• Data section:

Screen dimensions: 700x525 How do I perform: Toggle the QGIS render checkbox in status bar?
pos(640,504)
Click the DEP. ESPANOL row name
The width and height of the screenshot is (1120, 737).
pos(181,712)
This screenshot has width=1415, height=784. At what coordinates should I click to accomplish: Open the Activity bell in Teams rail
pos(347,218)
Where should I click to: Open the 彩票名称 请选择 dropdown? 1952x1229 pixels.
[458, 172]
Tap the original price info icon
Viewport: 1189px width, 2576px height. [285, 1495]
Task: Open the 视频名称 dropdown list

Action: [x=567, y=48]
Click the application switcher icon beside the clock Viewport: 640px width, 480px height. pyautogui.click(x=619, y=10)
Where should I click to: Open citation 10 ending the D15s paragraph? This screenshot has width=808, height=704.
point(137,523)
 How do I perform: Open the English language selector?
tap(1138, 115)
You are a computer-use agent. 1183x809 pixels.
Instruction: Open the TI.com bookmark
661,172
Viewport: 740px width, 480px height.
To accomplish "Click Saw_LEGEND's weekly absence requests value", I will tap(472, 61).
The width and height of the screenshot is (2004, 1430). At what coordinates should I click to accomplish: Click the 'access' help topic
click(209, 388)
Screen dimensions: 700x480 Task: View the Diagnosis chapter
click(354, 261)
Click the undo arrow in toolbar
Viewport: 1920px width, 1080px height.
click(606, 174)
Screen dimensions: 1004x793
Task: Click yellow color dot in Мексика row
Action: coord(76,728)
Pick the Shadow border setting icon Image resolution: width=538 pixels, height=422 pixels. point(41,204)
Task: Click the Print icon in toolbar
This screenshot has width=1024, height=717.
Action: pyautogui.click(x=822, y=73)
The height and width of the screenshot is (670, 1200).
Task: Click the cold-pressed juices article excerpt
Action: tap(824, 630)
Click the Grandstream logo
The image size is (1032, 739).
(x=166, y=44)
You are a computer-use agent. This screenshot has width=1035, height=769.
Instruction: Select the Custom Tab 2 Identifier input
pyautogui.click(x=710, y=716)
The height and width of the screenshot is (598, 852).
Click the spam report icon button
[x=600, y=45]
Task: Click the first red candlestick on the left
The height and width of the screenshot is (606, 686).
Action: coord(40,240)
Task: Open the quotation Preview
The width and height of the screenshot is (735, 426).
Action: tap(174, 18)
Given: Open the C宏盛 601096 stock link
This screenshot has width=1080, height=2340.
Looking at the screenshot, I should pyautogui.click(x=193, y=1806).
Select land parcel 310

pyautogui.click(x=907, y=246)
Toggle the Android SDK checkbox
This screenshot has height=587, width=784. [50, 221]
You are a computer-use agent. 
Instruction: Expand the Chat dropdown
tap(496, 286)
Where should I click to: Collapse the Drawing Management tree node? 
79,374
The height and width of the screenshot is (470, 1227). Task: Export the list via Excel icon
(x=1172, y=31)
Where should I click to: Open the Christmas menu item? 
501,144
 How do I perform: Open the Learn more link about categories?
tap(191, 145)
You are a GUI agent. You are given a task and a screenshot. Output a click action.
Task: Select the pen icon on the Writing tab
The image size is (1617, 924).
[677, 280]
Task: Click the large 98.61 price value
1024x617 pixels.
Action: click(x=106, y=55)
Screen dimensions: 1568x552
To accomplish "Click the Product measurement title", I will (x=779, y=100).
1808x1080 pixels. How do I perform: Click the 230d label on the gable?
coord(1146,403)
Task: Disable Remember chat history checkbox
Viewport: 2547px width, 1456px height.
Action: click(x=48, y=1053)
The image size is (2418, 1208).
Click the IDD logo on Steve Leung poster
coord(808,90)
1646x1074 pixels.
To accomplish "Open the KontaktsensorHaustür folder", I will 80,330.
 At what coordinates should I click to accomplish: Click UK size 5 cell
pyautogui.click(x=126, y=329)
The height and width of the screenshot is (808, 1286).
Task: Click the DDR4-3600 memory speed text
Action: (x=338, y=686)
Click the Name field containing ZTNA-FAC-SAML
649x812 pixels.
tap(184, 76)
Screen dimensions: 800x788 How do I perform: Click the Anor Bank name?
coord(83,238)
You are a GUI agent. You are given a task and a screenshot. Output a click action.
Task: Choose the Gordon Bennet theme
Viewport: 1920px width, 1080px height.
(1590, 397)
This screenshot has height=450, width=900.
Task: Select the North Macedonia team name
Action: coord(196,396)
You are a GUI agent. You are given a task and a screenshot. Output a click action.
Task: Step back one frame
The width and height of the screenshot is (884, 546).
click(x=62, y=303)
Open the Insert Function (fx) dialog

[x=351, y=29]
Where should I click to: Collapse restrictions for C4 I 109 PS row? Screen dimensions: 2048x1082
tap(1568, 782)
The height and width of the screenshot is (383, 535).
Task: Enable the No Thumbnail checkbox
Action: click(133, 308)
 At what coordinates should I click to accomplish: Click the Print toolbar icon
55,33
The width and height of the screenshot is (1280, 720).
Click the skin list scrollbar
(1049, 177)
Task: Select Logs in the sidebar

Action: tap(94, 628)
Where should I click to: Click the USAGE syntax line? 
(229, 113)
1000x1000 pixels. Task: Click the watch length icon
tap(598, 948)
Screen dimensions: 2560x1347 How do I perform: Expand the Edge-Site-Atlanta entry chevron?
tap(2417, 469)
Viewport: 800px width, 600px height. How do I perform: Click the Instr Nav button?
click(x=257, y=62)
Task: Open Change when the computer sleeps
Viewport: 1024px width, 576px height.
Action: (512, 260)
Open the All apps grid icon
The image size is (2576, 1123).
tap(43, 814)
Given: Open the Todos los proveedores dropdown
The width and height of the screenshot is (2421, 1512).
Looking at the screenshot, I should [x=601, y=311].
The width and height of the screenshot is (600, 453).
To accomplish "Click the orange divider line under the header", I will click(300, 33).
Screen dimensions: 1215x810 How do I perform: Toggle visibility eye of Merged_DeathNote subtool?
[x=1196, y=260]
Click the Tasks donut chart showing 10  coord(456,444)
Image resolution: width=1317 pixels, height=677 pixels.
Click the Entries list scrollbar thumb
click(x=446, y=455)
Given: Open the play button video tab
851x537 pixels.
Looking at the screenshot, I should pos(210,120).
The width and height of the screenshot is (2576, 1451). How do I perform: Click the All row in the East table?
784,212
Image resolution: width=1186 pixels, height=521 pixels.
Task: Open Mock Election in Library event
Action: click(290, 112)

• What is needed:
Return verbatim the lines from the very start of the entries through the line containing "pos(181,712)", including that line.

• Final result:
Screen dimensions: 700x525 How do I perform: Toggle the QGIS render checkbox in status bar?
pos(640,504)
Click the DEP. ESPANOL row name
The width and height of the screenshot is (1120, 737).
pos(181,712)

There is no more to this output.